General Intelligence

is typically defined as a system that performs at least as well as humans in most or all intellectual tasks. A 2022 survey of AI researchers found that 90% of respondents expected AGI would be achieved in the next 100 years, and half expected the same by 2061. Meanwhile, some researchers dismiss existential risks from AGI as "science fiction" based on their high confidence that AGI will not be created anytime soon.
Breakthroughs in large language models have led some researchers to reassess their expectations. Notably, Geoffrey Hinton said in 2023 that he recently changed his estimate from "20 to 50 years before we have general purpose A.I." to "20 years or less".

Superintelligence

In contrast with AGI, Bostrom defines a superintelligence as "any intellect that greatly exceeds the cognitive performance of humans in virtually all domains of interest", including scientific creativity, strategic planning, and social skills. He argues that a superintelligence can outmaneuver humans anytime its goals conflict with humans'. It may choose to hide its true intent until humanity cannot stop it. Bostrom writes that in order to be safe for humanity, a superintelligence must be aligned with human values and morality, so that it is "fundamentally on our side".
Stephen Hawking argued that superintelligence is physically possible because "there is no physical law precluding particles from being organised in ways that perform even more advanced computations than the arrangements of particles in human brains".
When artificial superintelligence may be achieved, if ever, is necessarily less certain than predictions for AGI. In 2023, OpenAI leaders said that not only AGI, but superintelligence may be achieved in less than 10 years.

Comparison with humans

Bostrom argues that AI has many advantages over the human brain:
  • Speed of computation: biological neurons operate at a maximum frequency of around 200 Hz, compared to potentially multiple GHz for computers.
  • Internal communication speed: axons transmit signals at up to 120 m/s, while computers transmit signals at the speed of electricity, or optically at the speed of light.
  • Scalability: human intelligence is limited by the size and structure of the brain, and by the efficiency of social communication, while AI may be able to scale by simply adding more hardware.
  • Memory: notably working memory, because in humans it is limited to a few chunks of information at a time.
  • Reliability: transistors are more reliable than biological neurons, enabling higher precision and requiring less redundancy.
  • Duplicability: unlike human brains, AI software and models can be easily copied.
  • Editability: the parameters and internal workings of an AI model can easily be modified, unlike the connections in a human brain.
  • Memory sharing and learning: AIs may be able to learn from the experiences of other AIs in a manner more efficient than human learning.

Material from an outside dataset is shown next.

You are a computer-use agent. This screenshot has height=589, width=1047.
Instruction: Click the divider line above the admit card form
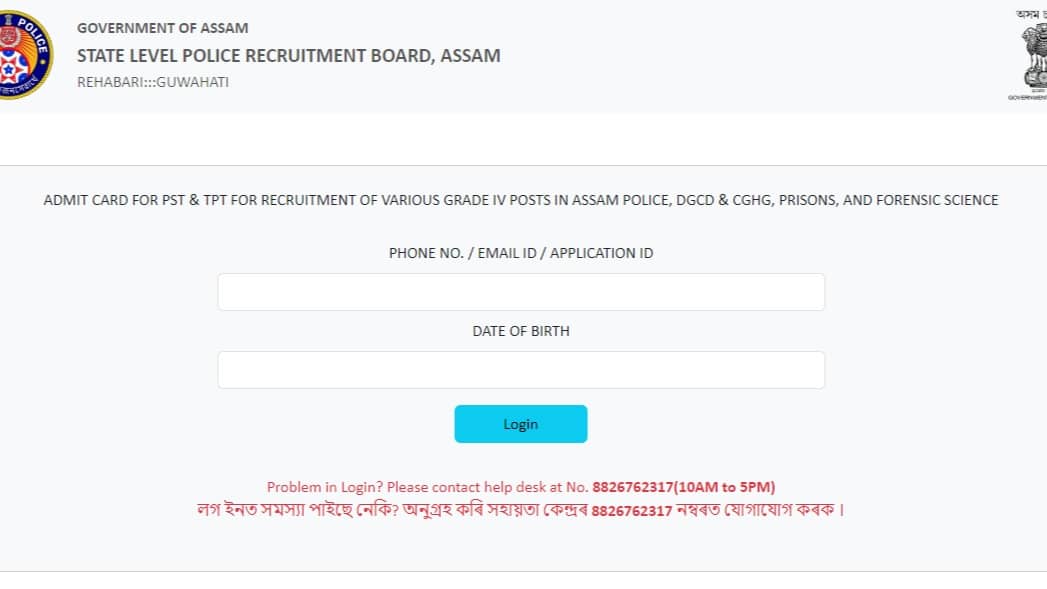pos(521,165)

    Intelligence explosion

According to Bostrom, an AI that has an expert-level facility at certain key software engineering tasks could become a superintelligence due to its capability to recursively improve its own algorithms, even if it is initially limited in other domains not directly relevant to engineering. This suggests that an intelligence explosion may someday catch humanity unprepared.
The economist Robin Hanson has said that, to launch an intelligence explosion, an AI must become vastly better at software innovation than the rest of the world combined, which he finds implausible.
In a "fast takeoff" scenario, the transition from AGI to superintelligence could take days or months. In a "slow takeoff", it could take years or decades, leaving more time for society to prepare.

Alien mind

Superintelligences are sometimes called "alien minds", referring to the idea that their way of thinking and motivations could be vastly different from ours. This is generally considered as a source of risk, making it more difficult to anticipate what a superintelligence might do. It also suggests the possibility that a superintelligence may not particularly value humans by default. To avoid anthropomorphism, superintelligence is sometimes viewed as a powerful optimizer that makes the best decisions to achieve its goals.
The field of mechanistic interpretability aims to better understand the inner workings of AI models, potentially allowing us one day to detect signs of deception and misalignment.